--- What to work on ---
Lines from the one with "You are a computer-use" through the end of the records, and no others, are what the answer should contain, copied exactly; please keep pictures out.

--- Source information ---
********

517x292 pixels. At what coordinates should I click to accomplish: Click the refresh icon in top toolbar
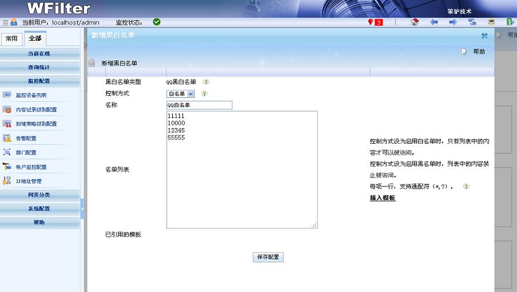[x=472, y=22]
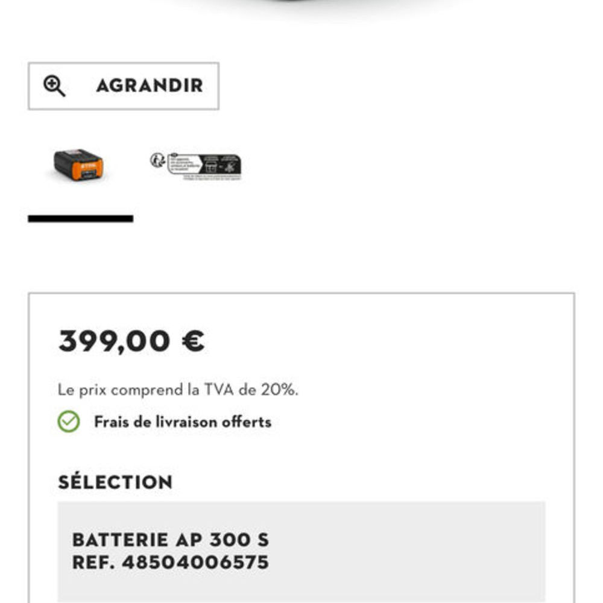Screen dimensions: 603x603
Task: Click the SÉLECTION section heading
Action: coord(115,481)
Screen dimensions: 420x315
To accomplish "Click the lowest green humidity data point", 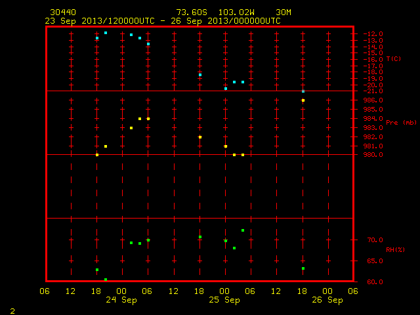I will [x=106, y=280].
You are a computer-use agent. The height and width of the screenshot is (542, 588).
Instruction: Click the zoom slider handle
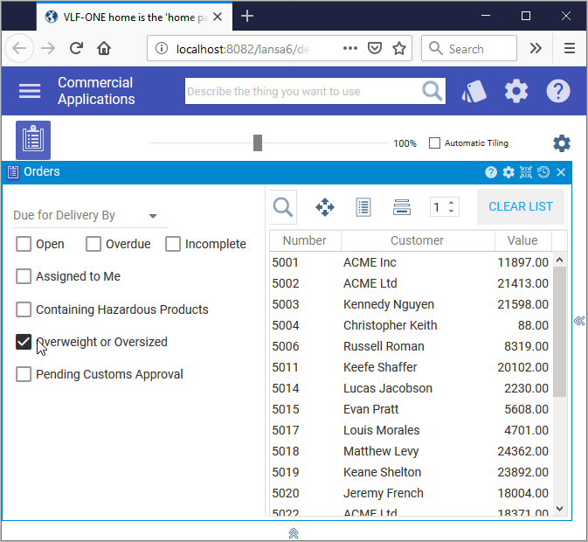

********

--- Reply ---
You are a computer-use agent. The height and width of the screenshot is (542, 588).
Instruction: Click the zoom slider handle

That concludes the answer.